Company and agent groups could train and furnish instructors who would go into our public schools. They'd both teach and serve as living, breathing role models. Students would see that insurance people are hip, personable and successful.
On a local level, a city or state could develop a model educational program. It would make perfect sense for Mayor Michael Bloomberg of New York--a leader with a superb business background--to spearhead such an effort in the world's leading financial center.
Such a curriculum would cover the basics of risk transfer and why it is a foundation of civilization. The course could start with the basics of auto, home and life insurance--certainly young people would be interested in knowing more auto insurance--and then segue into commercial insurance, risk management and loss control.
We need to tell young people that personal insurance is just one segment of our industry, and that sales is only one of the many attractive careers available in it. We need to let students and their advisers know about business insurance and risk management, and about the many opportunities in it for men and women with talent, ambition and skills. We need to make our future M.B.A., law, marketing and engineering students aware that insurance is the very cornerstone of our economy that makes all other commerce possible, and continually demonstrate to them that people with talent can go far and have profitable, rewarding careers in insurance.
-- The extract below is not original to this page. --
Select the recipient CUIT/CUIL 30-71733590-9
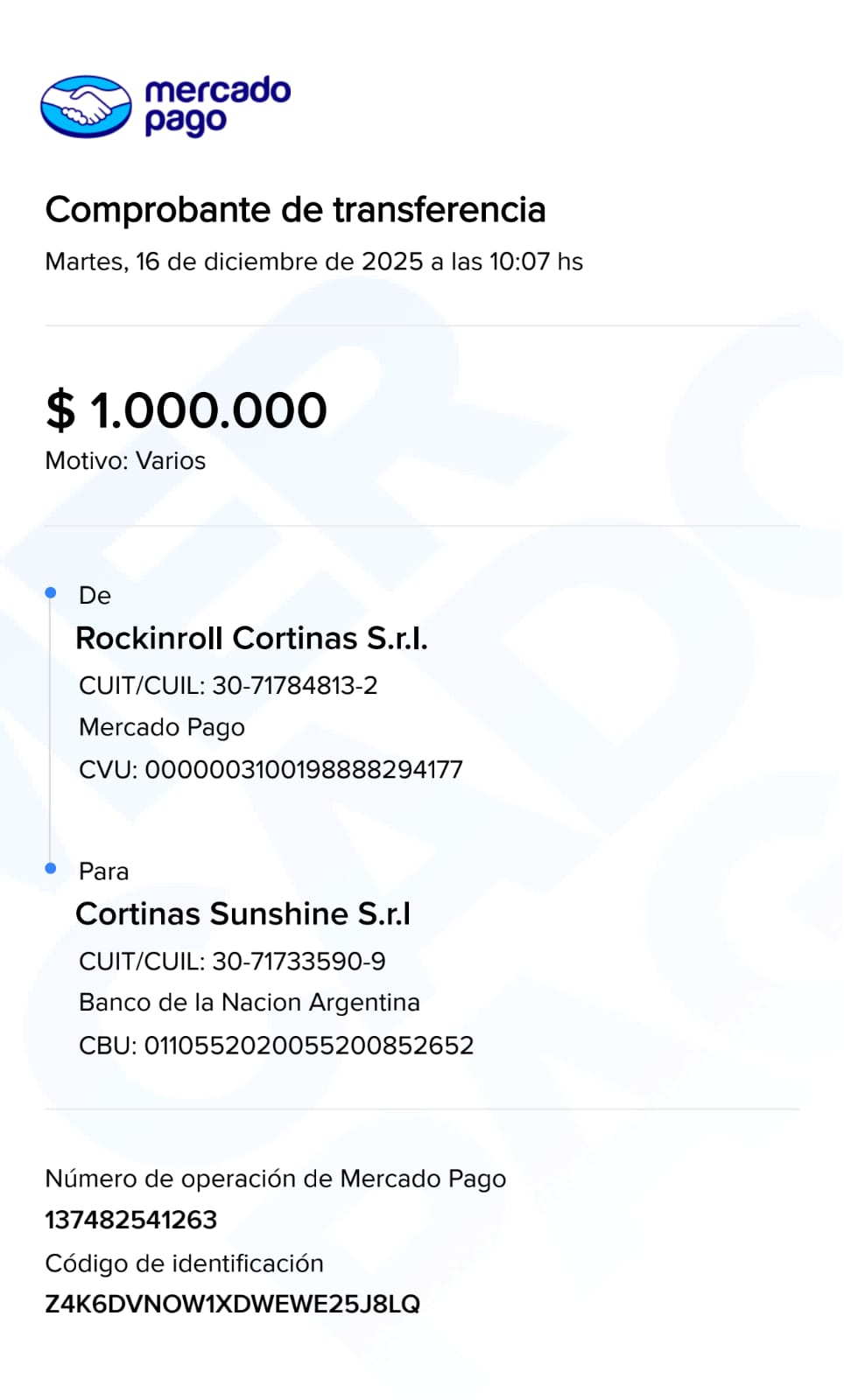 (x=232, y=961)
In my efforts to recruit young staff for my company, I have traveled to many campuses. I have found it easier to sell insurance to many of the Fortune 500 corporations than to sell a single outstanding student on a career in insurance.
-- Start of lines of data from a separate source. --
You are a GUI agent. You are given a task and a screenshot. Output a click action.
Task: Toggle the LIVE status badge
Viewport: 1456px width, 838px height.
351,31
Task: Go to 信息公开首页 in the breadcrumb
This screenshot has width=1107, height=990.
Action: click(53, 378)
To change that, we need to dramatize our story. If we are going to recruit on campus, we must emphasize the creative challenges facing the industry today. And we must do it in a sophisticated, contemporary way, taking advantage of the Web, blogs and podcasts, along with seminars and fun events highlighting the industry's past achievements and current challenges. We need to show that insurance and risk management offer exciting, vibrant careers.
Features must be developed for the media pointing out how the industry strengthens companies and preserves communities. Our message to the academic community must focus on the positive--including the role of risk management and how risk professionals improve safety to save lives and protect homes and businesses.
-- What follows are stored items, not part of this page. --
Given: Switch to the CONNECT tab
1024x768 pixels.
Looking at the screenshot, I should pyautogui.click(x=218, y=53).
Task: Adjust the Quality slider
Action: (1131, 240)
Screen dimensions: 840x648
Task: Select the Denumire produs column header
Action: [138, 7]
Let's talk about the kind of research and creative thinking that allows for the development of innovative insurance products to protect against new risks like terrorism. Let's act, rather than react. We are living in an age in which technology seems too often to have gotten out of control, as we spend endless hours checking e-mail on our personal digital assistants and laptops. While technology is crucial in insurance and risk management, it takes skilled humans to use that technology successfully and apply the human touch.
Everyone in the insurance and risk management fields knows very well that it is dynamic, not dull. We know that our work is challenging and rewarding, personally and professionally fulfilling--and addictive. It's time we stopped keeping all that a secret.
The baby boomer generation, starting to retire already, will retire en masse over the next decade, and the insurance industry will experience a huge outflow of intellectual capital.
I've been writing about the industry's skill shortfall since the late 1970s. It's not too late to act, but the window of opportunity is about to slam shut.
If the profession is to thrive in the 21st century, we must embark now on a campaign to develop and attract the best talent available. Our future, and the future of the industry as a whole, depends on it.
ERNESTA G. PROCOPE is president and CEO of E.G. Bowman Co. Inc., an insurance brokerage and loss-control firm in New York City.